重组人成骨蛋白-1的离子交换及分子排阻色谱法纯化及其复性研究

经发酵大量表达重组人成骨蛋白-1(rhOP-1)。SDS-PAGE发现rhOP-1表达量占细菌总蛋白的35%。菌体经裂解、洗涤后,用8mol/L尿素溶解包涵体,离心后提取目的蛋白。经离子交换色谱法对变性状态下的目的蛋白进行纯化,绝大部分杂蛋白被去除,目的蛋白纯度达93%以上。为进一步提高目的蛋白浓度,采用分子排阻色谱法对目的蛋白进行再次纯化,纯度达98%以上。利用降低尿素梯度的方法对纯化的蛋白进行复性,二聚体的含量在50%以上。Westernblot证明了复性后的目的蛋白以单体和有活性的二聚体的形式存在。

Purification and Refolding of Recombinant Human Osteogenic Protein-1 by Ion-exchange Chromatography and Molecular Exclusion Chromatography

Recombinant human Osteogenic Protein-1(rhOP-1) was generously expressed in fermentation. The SDS-PAGE showed that the amount of rhOP-1 expression were 35% in total bacterial proteins. It was washed and collected after the sonication. 8 mol/L urea was used to dissolve the inclusion body.

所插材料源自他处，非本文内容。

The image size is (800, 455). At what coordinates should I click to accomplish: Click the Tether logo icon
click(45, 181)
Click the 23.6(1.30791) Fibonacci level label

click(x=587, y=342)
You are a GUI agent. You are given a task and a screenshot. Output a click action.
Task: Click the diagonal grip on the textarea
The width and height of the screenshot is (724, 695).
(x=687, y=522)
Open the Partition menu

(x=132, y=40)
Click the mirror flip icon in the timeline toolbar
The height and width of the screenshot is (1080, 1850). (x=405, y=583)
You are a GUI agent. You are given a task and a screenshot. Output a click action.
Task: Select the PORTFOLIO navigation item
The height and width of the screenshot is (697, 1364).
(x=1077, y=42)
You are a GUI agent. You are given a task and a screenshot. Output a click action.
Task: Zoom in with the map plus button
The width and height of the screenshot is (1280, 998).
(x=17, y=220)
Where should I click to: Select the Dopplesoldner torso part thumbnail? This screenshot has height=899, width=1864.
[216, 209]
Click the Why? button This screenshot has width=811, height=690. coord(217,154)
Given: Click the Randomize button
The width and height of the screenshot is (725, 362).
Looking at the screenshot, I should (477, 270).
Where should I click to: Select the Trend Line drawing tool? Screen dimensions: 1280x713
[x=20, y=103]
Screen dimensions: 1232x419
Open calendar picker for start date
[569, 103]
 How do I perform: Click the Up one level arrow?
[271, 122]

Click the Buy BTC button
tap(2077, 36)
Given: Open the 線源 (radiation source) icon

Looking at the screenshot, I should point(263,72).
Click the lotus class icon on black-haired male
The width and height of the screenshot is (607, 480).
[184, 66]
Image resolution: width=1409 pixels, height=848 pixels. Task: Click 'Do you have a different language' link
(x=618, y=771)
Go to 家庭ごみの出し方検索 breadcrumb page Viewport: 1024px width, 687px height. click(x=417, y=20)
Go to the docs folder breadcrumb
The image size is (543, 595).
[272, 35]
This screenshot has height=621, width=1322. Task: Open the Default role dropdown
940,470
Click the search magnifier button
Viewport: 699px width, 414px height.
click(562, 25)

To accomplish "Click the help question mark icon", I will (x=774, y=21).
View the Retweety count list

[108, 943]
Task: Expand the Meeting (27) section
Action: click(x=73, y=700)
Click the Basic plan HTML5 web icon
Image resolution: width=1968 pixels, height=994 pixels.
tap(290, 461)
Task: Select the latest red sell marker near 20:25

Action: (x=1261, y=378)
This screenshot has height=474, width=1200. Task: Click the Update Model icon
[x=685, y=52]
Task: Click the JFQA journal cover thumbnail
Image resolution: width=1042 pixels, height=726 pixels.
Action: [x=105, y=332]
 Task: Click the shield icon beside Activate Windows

Most of the impurity were eliminated through the SP-Sepharose ion-exchange chromatography, and the purity rate of target protein exceeded 93%. After Sephacryl S-100 molecular exclusion chromatography, rhOP-1 was purified to homogeneity. The purified rhOP-1 was refolded in lower urea gradiently method, and the content of dimer was more than 50%. Western blot showed that the refolding protein was in the forms of monomer or activated dimer.